By Ada Kulesza
A Pennsylvania Supreme Court decision in December set a new precedent in medical malpractice litigation, expanding the claim of “negligent infliction of emotional distress” (known as the NIED claim) to include people who’ve been emotionally harmed but suffered no physical damage due to medical negligence. In other words, people can have their day in court.
The highest court in the Commonwealth said that a doctor’s misinformation caused new mother Jeanelle Toney significant distress when she gave birth to a deformed baby boy, even though knowing about his condition during the pregnancy could never have saved her baby.
In 2005 Toney had a pelvic ultrasound at the Chester County Hospital near Philadelphia. She was in the late stages of a pregnancy with her son, and the radiologist, Maheep Goyal, M.D., told her the pregnancy was normal.
The mother gave birth to a boy with no arms below the elbows, no legs below the knees, and a deformed jaw, tongue, and penis, with an umbilical hernia.
She filed a suit against the radiologist, the hospital, and the University of Pennsylvania, which was immediately thrown out of trial court in its early stages because of lack of legal precedent. Toney appealed and the appellate court said she had a right to a suit.
The defendants appealed that decision to the Supreme Court, which narrowly affirmed the appellate court’s decision.
Now Toney’s case will go back to trial court, says attorney Mary Beth Davis, an associate at McCumber Daniels in Philadelphia.
Extreme Emotional Duress
Davis, who specializes in civil defense litigation, says the radiologist missed the deformities. “It’s not that he knew and didn’t report it. I don’t think he detected it. I think the point is that even if the radiologist had seen the deformities, it would not have changed the outcome.”
In most medical malpractice suits, attorneys try to prove that a deformity could have been prevented “and the baby saved of these defects. That’s not even alleged in this case.”
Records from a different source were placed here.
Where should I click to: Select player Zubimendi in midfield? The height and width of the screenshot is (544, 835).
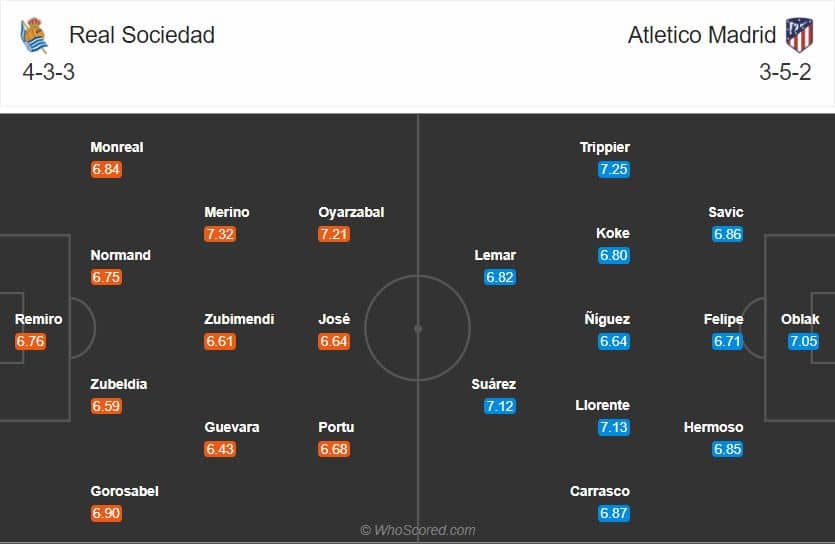click(x=238, y=319)
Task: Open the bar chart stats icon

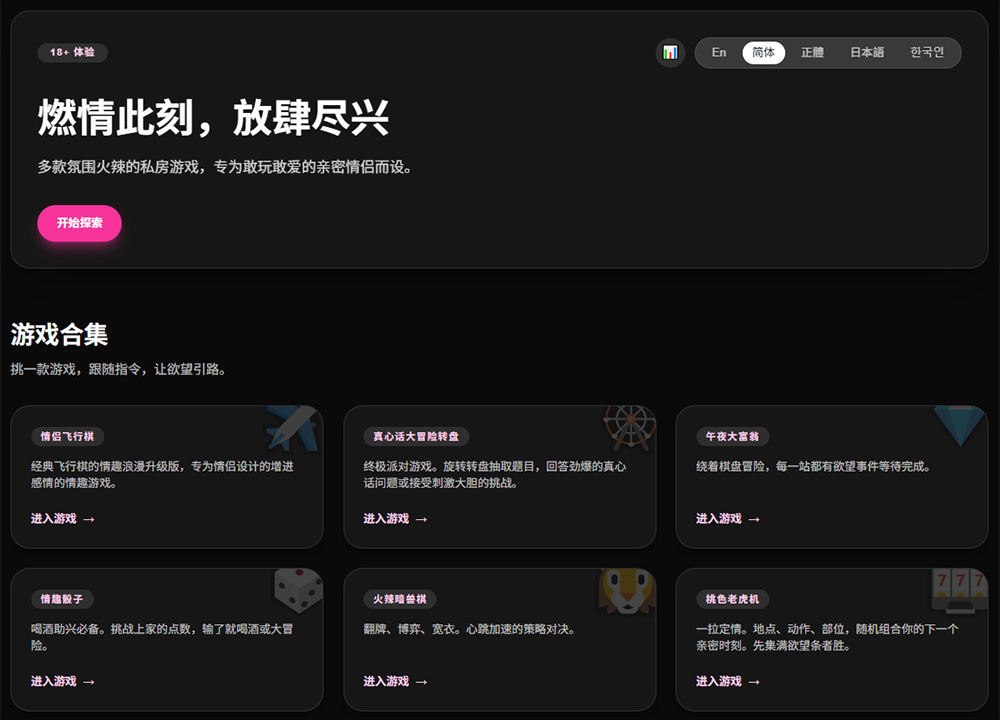Action: tap(670, 52)
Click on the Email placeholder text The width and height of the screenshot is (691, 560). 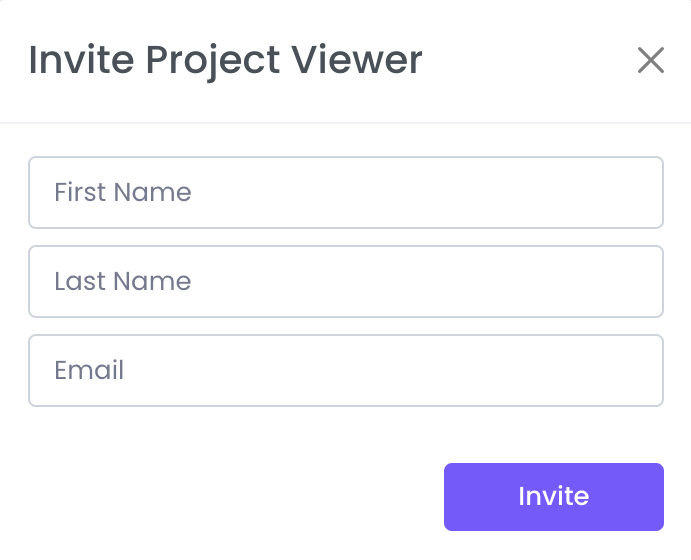[90, 370]
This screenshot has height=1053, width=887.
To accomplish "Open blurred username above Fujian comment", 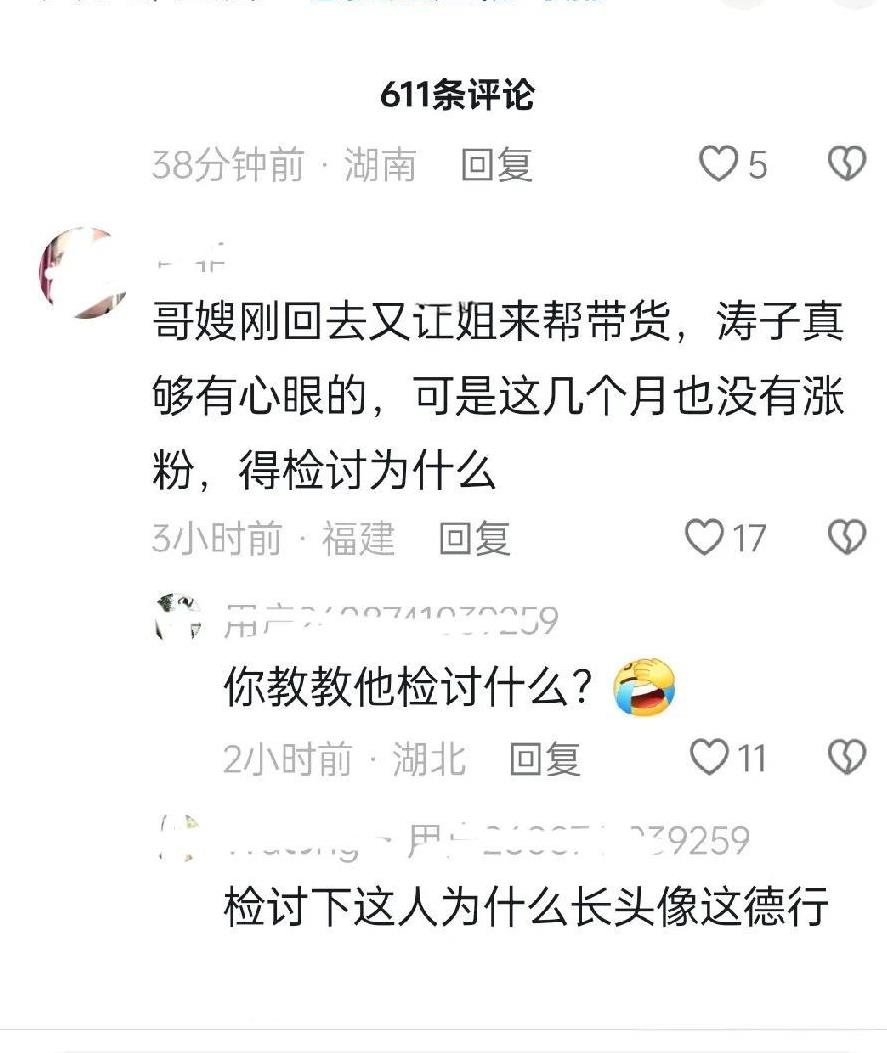I will (x=191, y=259).
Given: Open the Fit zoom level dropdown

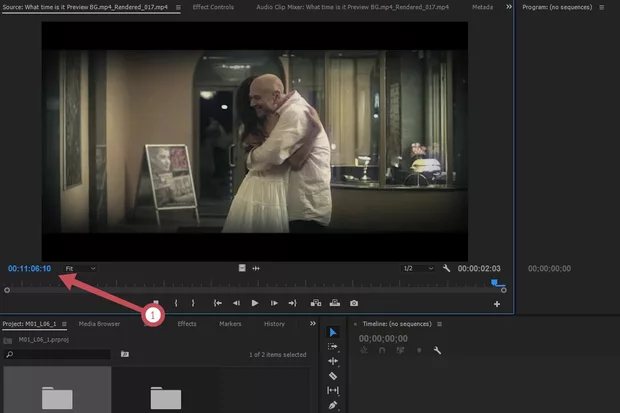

“[The attorneys] don’t go so far as to say that it was genetic, but there was certainly no claim that the radiologist’s detection would have changed the outcomes. The argument was, had [the doctor] picked up on the deformities, then she could have prepared
herself,” Davis says.
Ms. Toney’s attorney in the case, Stephen Raynesof Raynes McCarthyin Philadelphia, writes in a statement: “The opinion upholding the judgment recognizes that although not every fiduciary relationship will give rise to a claim for damages, where the specific professional responsibility of an attending physician is to convey accurate information, then failure to do so can give rise to liability if the physician’s breach results in unusual and extreme emotional distress on the part of the plaintiff.”
This will create interesting questions about the nature of distress, Davis says. “Would (knowing) have saved the mom from being upset? How do you measure how upset the mother would have been? Do you say, ‘Oh no, she wouldn’t have been equally as upset’? Is it really a strict liability?”
Davis agrees with the three dissentingjudges, who warned against “judicial policy-making” in their opinions. However, three judges were enough to assent with the appellate court’s decision, with one judge withholding, probably because that judge had sat on the appellate court when it made its decision on the case.
Deep Impact
In an article about the case, the National Law Reviewsays precedent required victims of malpractice to prove they were impacted physically to justify recovery for NIED. Interpretations of NIED later expanded to include victims who are nearly physically impacted, and bystanders who witness a person being harmed physically.
The Pennsylvania Supreme Court’s decision expands NIED further, but states, “NIED is not available in gardenvariety ‘breach of contractual or fiduciary duty’ cases, but only in those cases where there exists a special relationship where it is foreseeable that a breach of the relevant duty would result in emotional harm so extreme that a reasonable person should not be expected to endure the resulting distress.”
Raynes doesn’t anticipate the court’s decision creating backlog in the legal system. “We do not anticipate any measurable increase in suits. During the three years since the Superior Court’s en bancdecision recognizing a potentially broader scope of liability, the number of medical malpractice filings in Pennsylvania has continued to decline,” he writes.
Davis, however, says it makes medical professionals more vulnerable to frivolous lawsuits. In her law firm’s legal blog, she writes, “The Toney decision raises quite a few questions … How does the healthcare provider ever prove that the emotional harm suffered would have been just as devastating if learned earlier, since the outcome could not have been changed?”
The appellate and supreme courts apparently felt that knowing beforehand would have lessened the shock if the child was still in utero and the mother couldn’t yet see him. It will now be up to Toney’s legal team to prove that Dr. Goyal’s breach of duty resulted in extreme harm that a reasonable person should not be expected to endure. Davis predicts the case won’t see a courtroom for another two years or so, but she expects the it will be
significant. “It’ll be interesting to watch how this unfolds,” she says.